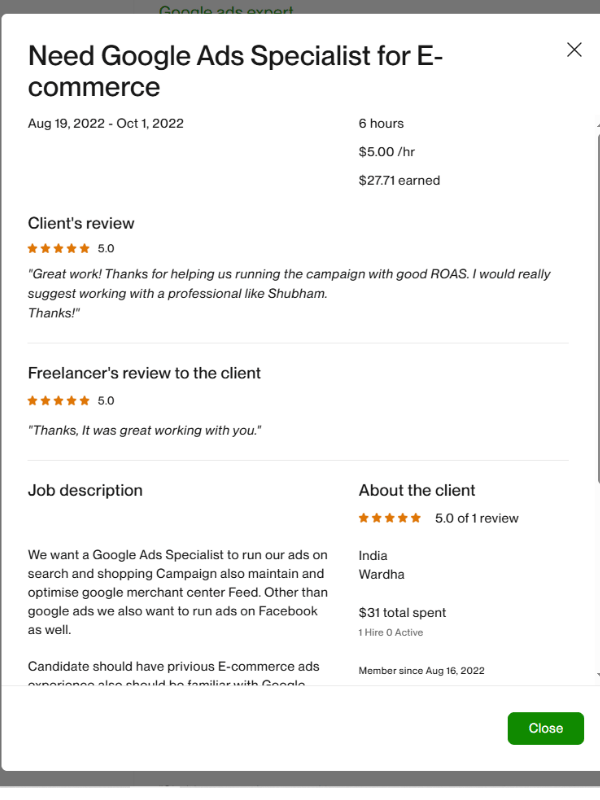Click the Member since Aug 16, 2022 text
The height and width of the screenshot is (800, 600).
coord(421,670)
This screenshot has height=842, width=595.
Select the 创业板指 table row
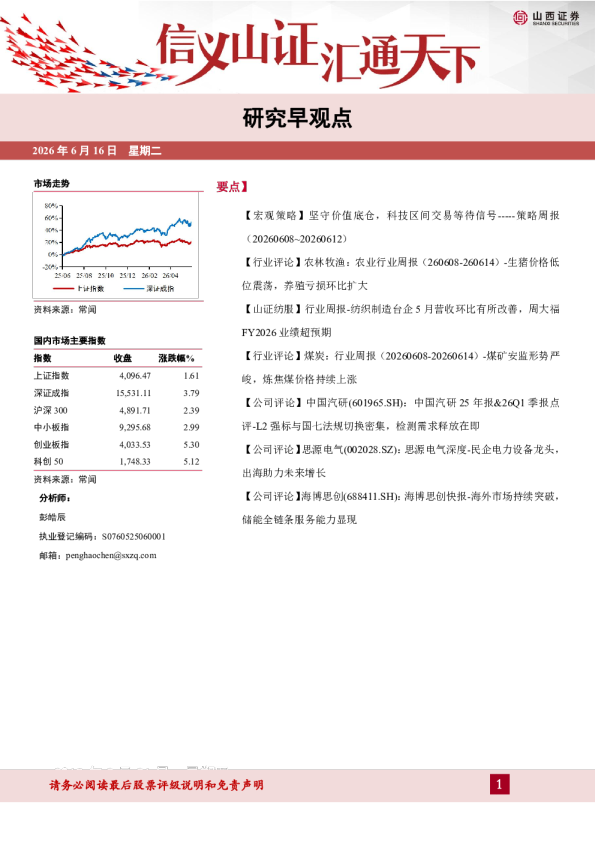coord(117,445)
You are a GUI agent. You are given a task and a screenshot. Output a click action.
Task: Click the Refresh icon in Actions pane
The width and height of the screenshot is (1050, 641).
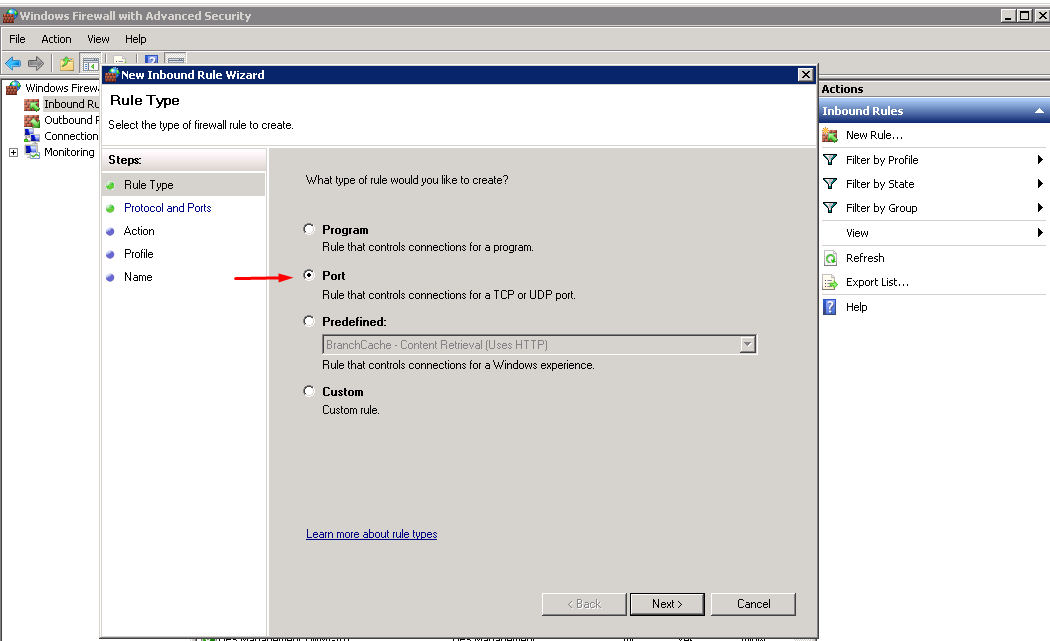point(830,258)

▸ **Task instructions**: From the line containing "This screenshot has height=842, width=595." down to the end of the listing above, every line is to be returned exactly, though the pictures are not.

▸ **Written solution**:
This screenshot has height=842, width=595.
Select the 创业板指 table row
coord(117,445)
You are a GUI agent. You are given a task and a screenshot. Output a click action.
Task: Click the Refresh icon in Actions pane
The width and height of the screenshot is (1050, 641).
point(830,258)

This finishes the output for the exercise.